Greater operating efficiencies in the cards
In 2009, Indo Tambang Raya (ITMG) is set to enjoy greater cost savings and operating efficiencies as the company’s new coal-fired power plant will be operational by April 2009. This will be used to replace current generators that are running with diesel oil to supply electricity for conveyor belts in IMM port and crushing plant at East block. Total cost savings should be around USD2m per annum.
Lower than expected 2008 volume could continue into 2009
On a more negative note, ITMG did not reached its 19.5m tons sales target in 2008. However, with the actual number still undisclosed, we maintain our volume estimate at 18.6m tons. The lower sales realization than initial estimate was caused by weakening demand.
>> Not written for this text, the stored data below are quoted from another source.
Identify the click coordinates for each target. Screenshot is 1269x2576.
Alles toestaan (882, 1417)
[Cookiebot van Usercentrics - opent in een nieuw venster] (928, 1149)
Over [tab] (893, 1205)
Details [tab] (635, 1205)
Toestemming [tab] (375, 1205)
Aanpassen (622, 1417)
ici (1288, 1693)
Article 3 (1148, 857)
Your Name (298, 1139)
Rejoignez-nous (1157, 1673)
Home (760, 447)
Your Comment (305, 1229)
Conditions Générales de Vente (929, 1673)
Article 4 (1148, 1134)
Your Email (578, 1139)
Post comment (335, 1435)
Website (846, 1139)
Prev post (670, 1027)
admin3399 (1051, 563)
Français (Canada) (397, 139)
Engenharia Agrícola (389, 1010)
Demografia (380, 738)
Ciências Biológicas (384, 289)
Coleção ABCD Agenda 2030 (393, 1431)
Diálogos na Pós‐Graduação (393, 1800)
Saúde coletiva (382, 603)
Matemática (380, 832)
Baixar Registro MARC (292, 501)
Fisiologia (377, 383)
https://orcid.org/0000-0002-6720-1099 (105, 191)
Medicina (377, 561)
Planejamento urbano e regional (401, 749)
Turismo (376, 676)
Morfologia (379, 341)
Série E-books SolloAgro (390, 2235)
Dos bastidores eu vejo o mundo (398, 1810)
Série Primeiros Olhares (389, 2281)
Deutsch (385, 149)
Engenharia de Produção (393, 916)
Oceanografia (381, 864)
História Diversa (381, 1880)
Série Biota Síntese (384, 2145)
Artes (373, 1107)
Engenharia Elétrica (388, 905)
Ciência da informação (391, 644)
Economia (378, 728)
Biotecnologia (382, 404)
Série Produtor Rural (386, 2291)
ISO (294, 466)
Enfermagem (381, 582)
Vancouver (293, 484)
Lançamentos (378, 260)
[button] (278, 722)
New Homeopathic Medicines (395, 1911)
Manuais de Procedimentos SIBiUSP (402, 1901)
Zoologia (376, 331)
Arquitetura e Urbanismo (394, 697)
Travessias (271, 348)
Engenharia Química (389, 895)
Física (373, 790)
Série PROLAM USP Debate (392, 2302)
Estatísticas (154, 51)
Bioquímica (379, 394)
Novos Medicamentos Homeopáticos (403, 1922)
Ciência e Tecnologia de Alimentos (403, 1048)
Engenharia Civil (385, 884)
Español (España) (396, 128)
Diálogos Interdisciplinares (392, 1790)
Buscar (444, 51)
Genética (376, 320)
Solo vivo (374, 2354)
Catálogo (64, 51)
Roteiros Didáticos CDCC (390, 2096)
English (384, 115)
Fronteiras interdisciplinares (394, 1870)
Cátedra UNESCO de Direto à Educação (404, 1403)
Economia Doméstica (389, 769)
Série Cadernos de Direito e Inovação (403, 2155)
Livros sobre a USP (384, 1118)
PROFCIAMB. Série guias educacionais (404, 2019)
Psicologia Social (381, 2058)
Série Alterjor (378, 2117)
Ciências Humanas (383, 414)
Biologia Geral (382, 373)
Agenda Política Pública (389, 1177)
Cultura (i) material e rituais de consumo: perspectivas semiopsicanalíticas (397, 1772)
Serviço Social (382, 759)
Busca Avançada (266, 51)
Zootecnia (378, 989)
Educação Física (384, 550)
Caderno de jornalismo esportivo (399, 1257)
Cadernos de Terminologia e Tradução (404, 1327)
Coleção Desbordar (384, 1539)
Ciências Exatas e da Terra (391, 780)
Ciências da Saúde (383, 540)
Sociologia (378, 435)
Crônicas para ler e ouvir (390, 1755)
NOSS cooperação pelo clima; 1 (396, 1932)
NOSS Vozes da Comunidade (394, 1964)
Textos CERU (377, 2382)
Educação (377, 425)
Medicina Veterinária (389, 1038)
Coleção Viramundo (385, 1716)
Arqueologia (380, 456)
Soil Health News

Because slower demand is
likely to persist into 2009, we expect ITMG’s volume to remain stagnant at 18.6m tons, compared to the company’s 2009 target of 20.5m tons.
HOLD with TP of IDR8,900
We remain negative on the coal sector as we believe coal price will further come off, supported by recent news that South Korean utilities have drawn contracts with Australian coal producers at USD70/ton including freight costs. This coupled with possible disappointment on weaker than expected volumes, we rate ITMG a HOLD. Our DCF-based TP of IDR8,900 is derived using 17.7% WACC, 3% long-term growth rate and 8% risk premium.